El viernes, a las doce del mediodía, un grupo de sesenta
personas -lo conté-con camisetas negras en las que decían que habían
sido funcionarios y ya no lo eran, cortaba la
Gran Vía madrileña. Pasó casi media hora de
atasco, pitidos, claxons y cabreo hasta que la policía disolvió la obviamente
ilegal mini-manifestación, que tanto perjuicio estaba provocando a lo que podríamos
llamar la 'causa ciudadana'. Claro que no pretendo equiparar esa
algarada -'algarabía', en palabra del presidente Rajoy-con
la gran manifestación de la
Diada en Barcelona, que ha marcado sin duda un antes y un
después, ni con las variadas que
poblaron las calles de Madrid este sábado. Pero
sí me interesa subrayar que, desde aquel 15 de mayo de 2011 en el que el
movimiento de los 'indignados' se hacía presente en la vida política
y social española, 'tomar la calle' se ha convertido en una forma
casi habitual, demasiado habitual a mi entender, de 'participación'
de la sociedad civil en las cosas que le conciernen.
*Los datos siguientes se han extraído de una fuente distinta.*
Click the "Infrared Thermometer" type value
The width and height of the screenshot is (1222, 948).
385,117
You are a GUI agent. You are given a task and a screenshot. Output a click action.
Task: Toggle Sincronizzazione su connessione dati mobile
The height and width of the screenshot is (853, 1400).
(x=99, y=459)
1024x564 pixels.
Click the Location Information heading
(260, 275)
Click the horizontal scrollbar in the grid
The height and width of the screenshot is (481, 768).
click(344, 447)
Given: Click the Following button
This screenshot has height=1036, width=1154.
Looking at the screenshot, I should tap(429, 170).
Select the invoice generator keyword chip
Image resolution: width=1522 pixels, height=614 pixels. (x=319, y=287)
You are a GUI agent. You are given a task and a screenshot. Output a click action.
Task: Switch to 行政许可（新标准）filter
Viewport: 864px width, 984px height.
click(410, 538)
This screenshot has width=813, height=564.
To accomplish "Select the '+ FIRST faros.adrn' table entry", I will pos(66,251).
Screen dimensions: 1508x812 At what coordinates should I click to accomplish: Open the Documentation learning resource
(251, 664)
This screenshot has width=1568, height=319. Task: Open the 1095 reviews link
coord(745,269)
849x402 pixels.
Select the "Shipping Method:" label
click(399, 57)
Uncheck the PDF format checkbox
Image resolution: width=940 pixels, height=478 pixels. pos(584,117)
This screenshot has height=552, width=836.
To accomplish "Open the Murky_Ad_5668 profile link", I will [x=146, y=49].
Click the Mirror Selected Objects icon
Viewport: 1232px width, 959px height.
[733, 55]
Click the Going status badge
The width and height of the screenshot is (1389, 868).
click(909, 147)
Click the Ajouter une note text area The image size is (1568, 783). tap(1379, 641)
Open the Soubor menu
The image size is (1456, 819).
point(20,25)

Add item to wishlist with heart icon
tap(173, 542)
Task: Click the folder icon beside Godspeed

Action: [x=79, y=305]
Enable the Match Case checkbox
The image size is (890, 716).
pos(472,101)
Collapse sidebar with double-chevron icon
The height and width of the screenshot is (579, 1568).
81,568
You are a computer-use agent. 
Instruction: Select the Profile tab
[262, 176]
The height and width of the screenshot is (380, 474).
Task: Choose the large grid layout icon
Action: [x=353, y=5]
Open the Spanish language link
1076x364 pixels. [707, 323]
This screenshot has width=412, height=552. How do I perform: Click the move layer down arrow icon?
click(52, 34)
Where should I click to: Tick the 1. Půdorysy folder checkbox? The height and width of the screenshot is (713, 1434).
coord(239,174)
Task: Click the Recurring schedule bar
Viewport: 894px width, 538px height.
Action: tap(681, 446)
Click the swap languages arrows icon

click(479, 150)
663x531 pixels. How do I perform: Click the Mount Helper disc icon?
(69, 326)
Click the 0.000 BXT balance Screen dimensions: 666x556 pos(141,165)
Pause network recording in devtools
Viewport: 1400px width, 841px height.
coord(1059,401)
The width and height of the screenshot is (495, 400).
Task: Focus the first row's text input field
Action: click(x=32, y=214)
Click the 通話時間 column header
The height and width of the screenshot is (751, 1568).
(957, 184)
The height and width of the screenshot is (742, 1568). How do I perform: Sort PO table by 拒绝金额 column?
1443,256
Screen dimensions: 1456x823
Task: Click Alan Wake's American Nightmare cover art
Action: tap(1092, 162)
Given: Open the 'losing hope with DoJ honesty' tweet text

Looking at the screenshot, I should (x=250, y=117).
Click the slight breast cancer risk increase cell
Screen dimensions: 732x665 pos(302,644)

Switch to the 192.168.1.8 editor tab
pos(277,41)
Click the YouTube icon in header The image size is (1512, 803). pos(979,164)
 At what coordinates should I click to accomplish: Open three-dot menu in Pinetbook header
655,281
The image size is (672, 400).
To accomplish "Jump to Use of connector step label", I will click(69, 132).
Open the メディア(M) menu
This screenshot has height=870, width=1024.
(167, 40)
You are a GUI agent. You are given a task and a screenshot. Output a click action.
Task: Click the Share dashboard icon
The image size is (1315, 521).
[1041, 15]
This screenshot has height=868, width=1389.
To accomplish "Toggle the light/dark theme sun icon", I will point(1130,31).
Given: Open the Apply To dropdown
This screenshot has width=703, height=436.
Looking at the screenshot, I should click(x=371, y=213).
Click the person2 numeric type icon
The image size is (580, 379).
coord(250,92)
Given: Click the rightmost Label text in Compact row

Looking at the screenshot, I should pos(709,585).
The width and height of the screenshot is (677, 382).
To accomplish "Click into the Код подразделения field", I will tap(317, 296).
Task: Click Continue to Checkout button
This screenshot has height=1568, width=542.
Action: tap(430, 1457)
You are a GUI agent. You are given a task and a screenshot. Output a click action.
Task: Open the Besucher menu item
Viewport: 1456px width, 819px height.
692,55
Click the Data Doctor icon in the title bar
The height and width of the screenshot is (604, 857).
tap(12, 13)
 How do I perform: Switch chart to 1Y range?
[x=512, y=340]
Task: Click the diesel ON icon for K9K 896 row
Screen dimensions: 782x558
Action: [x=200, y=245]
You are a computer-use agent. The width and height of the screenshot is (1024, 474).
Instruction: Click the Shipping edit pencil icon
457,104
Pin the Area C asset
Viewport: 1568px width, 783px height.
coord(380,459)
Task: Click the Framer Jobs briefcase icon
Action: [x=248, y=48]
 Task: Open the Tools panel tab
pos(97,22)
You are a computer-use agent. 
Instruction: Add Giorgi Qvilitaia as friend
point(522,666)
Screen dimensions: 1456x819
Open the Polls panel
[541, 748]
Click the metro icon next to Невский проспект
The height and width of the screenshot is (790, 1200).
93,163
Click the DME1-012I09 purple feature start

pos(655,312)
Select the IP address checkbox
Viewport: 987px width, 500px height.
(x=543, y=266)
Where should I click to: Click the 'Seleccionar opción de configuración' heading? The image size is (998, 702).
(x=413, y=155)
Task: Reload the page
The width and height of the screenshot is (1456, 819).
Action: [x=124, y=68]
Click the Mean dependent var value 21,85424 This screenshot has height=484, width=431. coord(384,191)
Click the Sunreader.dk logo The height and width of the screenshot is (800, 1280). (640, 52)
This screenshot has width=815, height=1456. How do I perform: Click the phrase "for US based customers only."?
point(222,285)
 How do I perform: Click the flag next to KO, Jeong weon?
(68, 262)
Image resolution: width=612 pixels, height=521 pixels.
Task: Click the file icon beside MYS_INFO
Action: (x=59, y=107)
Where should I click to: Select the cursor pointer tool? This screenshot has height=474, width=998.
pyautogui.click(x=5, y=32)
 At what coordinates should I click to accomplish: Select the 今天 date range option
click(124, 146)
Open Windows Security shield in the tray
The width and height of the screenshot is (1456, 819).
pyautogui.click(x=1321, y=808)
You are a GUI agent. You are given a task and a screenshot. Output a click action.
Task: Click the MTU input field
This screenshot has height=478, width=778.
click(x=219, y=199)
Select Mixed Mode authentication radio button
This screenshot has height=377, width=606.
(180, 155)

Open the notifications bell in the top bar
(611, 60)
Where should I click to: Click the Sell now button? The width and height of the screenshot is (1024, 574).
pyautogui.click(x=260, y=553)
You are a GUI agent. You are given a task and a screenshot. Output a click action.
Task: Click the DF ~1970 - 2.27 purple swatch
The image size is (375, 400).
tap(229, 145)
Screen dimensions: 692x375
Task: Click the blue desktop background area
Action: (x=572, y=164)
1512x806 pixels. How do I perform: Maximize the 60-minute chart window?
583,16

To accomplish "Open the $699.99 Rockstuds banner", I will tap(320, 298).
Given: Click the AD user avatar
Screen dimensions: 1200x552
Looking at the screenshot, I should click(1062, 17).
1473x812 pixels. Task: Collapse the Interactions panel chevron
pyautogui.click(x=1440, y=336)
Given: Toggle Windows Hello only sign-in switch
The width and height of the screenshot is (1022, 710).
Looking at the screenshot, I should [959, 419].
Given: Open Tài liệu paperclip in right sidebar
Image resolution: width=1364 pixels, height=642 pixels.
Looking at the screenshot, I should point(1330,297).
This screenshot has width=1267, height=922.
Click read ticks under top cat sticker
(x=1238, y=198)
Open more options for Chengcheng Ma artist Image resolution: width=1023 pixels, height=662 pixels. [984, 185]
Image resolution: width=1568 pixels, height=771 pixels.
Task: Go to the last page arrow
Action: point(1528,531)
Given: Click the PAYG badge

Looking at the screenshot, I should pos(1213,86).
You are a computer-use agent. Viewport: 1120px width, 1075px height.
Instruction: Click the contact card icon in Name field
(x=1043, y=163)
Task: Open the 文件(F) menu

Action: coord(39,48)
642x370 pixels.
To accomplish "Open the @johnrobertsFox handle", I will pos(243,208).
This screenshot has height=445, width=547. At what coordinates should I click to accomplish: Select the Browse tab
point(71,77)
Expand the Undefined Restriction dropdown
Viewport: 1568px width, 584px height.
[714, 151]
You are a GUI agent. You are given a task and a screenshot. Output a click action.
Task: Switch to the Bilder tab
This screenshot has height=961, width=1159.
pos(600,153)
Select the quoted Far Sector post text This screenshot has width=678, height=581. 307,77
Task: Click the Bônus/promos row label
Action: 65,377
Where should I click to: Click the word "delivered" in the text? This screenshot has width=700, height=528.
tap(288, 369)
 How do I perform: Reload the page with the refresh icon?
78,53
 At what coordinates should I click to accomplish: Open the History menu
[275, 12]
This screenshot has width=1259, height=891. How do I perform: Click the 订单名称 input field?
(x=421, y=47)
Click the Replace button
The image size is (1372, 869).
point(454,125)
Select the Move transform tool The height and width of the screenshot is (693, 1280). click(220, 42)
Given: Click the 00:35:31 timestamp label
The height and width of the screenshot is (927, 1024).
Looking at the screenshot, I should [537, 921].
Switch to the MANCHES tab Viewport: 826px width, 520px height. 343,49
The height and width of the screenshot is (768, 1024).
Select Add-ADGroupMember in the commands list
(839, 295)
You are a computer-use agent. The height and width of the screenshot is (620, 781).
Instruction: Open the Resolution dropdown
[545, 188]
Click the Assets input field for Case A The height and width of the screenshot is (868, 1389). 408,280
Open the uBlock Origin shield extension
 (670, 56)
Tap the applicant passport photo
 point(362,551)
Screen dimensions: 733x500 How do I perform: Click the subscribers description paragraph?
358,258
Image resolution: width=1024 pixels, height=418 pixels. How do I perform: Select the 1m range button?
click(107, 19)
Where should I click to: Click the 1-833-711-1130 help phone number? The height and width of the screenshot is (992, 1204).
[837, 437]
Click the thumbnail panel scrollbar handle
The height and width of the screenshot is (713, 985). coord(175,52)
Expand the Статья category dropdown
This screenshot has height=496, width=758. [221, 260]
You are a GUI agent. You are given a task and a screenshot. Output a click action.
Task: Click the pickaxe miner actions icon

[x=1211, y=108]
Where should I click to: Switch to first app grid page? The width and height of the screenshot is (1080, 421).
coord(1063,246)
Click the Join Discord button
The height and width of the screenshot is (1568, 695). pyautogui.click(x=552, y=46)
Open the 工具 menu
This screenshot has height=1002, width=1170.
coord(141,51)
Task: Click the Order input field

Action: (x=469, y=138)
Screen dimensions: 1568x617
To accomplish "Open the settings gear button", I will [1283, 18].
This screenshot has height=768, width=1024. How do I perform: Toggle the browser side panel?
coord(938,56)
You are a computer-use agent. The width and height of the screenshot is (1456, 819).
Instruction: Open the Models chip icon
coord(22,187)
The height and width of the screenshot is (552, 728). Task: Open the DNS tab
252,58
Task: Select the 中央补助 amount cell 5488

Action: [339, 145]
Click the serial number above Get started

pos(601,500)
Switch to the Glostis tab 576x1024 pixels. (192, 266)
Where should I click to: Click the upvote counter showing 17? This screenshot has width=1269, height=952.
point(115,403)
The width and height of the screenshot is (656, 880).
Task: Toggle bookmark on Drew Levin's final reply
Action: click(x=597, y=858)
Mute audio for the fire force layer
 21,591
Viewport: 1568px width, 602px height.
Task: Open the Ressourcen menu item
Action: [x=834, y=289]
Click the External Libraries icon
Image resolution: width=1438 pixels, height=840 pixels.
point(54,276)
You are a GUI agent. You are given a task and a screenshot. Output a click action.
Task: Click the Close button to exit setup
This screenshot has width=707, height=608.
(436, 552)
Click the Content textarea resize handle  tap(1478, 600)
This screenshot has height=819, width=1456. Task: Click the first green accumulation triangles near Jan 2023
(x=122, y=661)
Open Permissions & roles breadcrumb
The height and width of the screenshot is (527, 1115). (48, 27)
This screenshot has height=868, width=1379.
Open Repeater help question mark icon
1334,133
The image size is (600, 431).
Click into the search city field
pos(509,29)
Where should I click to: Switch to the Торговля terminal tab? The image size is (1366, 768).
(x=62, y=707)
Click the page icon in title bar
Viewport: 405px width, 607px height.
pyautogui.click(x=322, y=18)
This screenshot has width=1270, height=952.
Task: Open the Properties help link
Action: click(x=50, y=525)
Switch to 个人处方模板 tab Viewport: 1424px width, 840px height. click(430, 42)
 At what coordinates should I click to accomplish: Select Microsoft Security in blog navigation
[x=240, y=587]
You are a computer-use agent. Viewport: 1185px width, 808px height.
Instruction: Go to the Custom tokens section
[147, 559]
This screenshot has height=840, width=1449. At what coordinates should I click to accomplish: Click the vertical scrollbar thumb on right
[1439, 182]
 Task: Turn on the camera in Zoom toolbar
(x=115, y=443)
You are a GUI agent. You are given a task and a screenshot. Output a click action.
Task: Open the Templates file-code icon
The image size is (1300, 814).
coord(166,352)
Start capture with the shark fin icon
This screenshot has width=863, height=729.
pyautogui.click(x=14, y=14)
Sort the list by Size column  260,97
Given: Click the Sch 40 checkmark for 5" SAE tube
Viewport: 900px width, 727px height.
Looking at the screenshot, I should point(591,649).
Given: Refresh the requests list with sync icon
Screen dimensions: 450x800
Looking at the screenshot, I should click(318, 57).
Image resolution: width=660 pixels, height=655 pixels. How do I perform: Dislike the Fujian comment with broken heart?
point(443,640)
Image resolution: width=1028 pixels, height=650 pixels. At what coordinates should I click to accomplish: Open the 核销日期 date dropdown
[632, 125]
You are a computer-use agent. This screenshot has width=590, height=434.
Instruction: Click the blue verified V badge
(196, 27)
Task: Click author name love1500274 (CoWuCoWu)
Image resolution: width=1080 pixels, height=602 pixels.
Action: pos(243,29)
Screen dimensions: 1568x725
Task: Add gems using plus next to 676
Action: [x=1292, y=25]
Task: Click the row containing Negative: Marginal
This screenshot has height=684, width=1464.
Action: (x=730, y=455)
Vaya por delante, claro está, mi reconocimiento al derecho
de manifestación. Si la gente sala a la calle es porque tiene cosas por las que
protestar y porque existen escasos canales para que los ciudadanos de a pie
puedan mostrar de una manera más ordenada -y más eficaz- su descontento
y sus anhelos. Simplemente, hay que denunciar que la España invertebrada que
denunció Ortega sigue en pleno vigor, con unas clases medias reducidas al
silencio y a la impotencia, con una juventud desesperada por la falta de futuro
y con una sociedad civil, en general, taciturna y recelosa de sus
representantes, como bien muestran, hasta la saciedad, las encuestas. Y todo
ello, unido a una crisis económica angustiosa, a una falta de ideas políticas
alarmante y a un cierto -cierto-desdén oficial por el común de los
mortales, lleva al estallido. Y eso que entiendo que los empobrecidos españoles,
los de Cataluña y los de Madrid, los de todas partes, están teniendo, en
general, un comportamiento modélico en su protesta pacífica, pero constructiva,
en voz muy alta, pero ordenada.
Pienso, sin embargo, que es pernicioso el abuso de cualquier
derecho, incluyendo el de manifestación. ¿Con qué se puede presionar a un
Estado tras lanzar un millón de personas a la calle cuando ese Estado sigue sin
admitir las exigencias que contienen las pancartas de los manifestantes? Qué
ocurre cuando un político, que por cierto no fue a esa manifestación, se pone
al frente con una bandera que solamente comparte la mitad de los habitantes de
un territorio? O también, ¿Qué les queda a los sindicatos después de una huelga
general en la que no avanzan un milímetro en sus peticiones, suponiendo que sea
ese paro, de nuevo, el último argumento, la última forma de defensa frente a
los recortes considerados inicuos?
Algo de enfermo hay en una sociedad que se lanza a tomar
avenidas y plazas para protestar contra lo que se considera una injusticia, un
exceso o un error. Algo irracional se da cuando un millón de personas pide lo
que es, hoy por hoy, imposible. Algo muy malo está pasando cuando unos salen a
la calle contra otros. Y peor, claro, cuando unos u otros, o ambas partes,
desoyen lo que grita, dice o razona la otra. Nunca como ahora la vigencia
malhadada de las dos españas. O mejor, tres. Una grita, otra desoye y la
tercera, la más numerosa, calla. Calla quizá abrumada por la falta de reflexión,
la ausencia de propuestas sólidas, creíbles, factibles. Quizá no salgan a la
calle para manifestarse, pero la pasean, la recorren para ir a sus trabajos, o
para tratar de encontrarlos. Seguro que esa 'tercera España' tiene
mucho que decir y alguna vez alguien tendrá que escucharla.